[Passage shown]:
○ ○ ○ ○ ○ ○ ○

The most disturbing thing about Barack Obama’s call for financial reform was the way the president falsified our predicament. He tried to make it sound as though everyone was implicated in the breakdown and therefore no one was really to blame. “A culture of irresponsibility took root, from Wall Street to Washington to Main Street,” Obama asserted. “And a regulatory regime basically crafted in the wake of a twentieth-century economic crisis–the Great Depression–was overwhelmed by the speed, scope and sophistication of a twenty-first-century global economy.”
That is not what happened, to put it charitably. The regulatory system was not overwhelmed by historic forces; it was systematically gutted and dismantled by the government at the behest of banking interests. If Obama wants details, he can consult his economic advisers–including Larry Summers and Tim Geithner–who participated directly in unwinding prudential rules and regulations. Cheers were led by the Federal Reserve, with heavy lifting by both political parties.
If Obama were to tell the truth now about what went wrong, he would face a far larger problem trying to clean up the mess. Instead, he has opted for smooth talk and fuzzy reforms that in effect evade the nasty complexities of our situation. He might get away with this in the short run–Congress doesn’t much want to face the music either. But Obama’s so-called reform is “kicking the can down the road,” as he likes to say about other problems. In the long run, it will haunt the country, because it fails to confront the true nature of the disorders.

○ ○ ○ ○ ○ ○ ○

[Input data]:

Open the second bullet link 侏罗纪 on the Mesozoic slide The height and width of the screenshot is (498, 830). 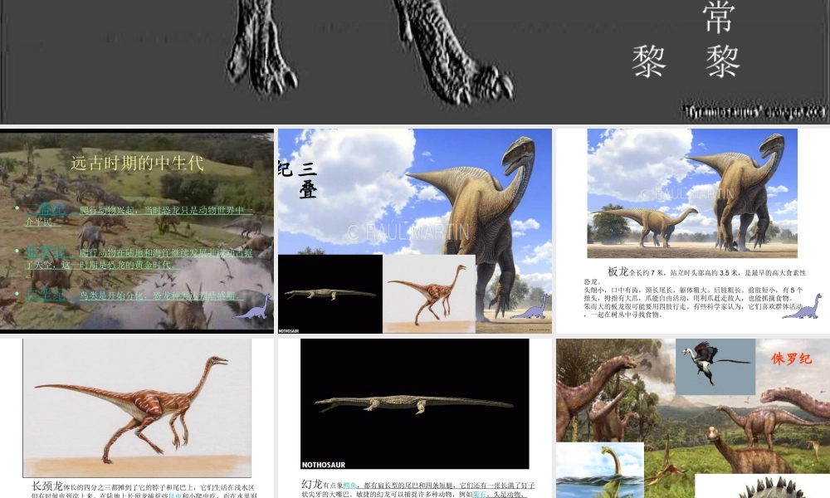pos(45,251)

○ ○ ○ ○ ○ ○ ○

[Task requirements]: Copy the passage on financial reform again from "If Obama were" up to and including "of the disorders.", replacing "smooth talk" with "polished rhetoric".

[Exercise solution]:
If Obama were to tell the truth now about what went wrong, he would face a far larger problem trying to clean up the mess. Instead, he has opted for polished rhetoric and fuzzy reforms that in effect evade the nasty complexities of our situation. He might get away with this in the short run–Congress doesn’t much want to face the music either. But Obama’s so-called reform is “kicking the can down the road,” as he likes to say about other problems. In the long run, it will haunt the country, because it fails to confront the true nature of the disorders.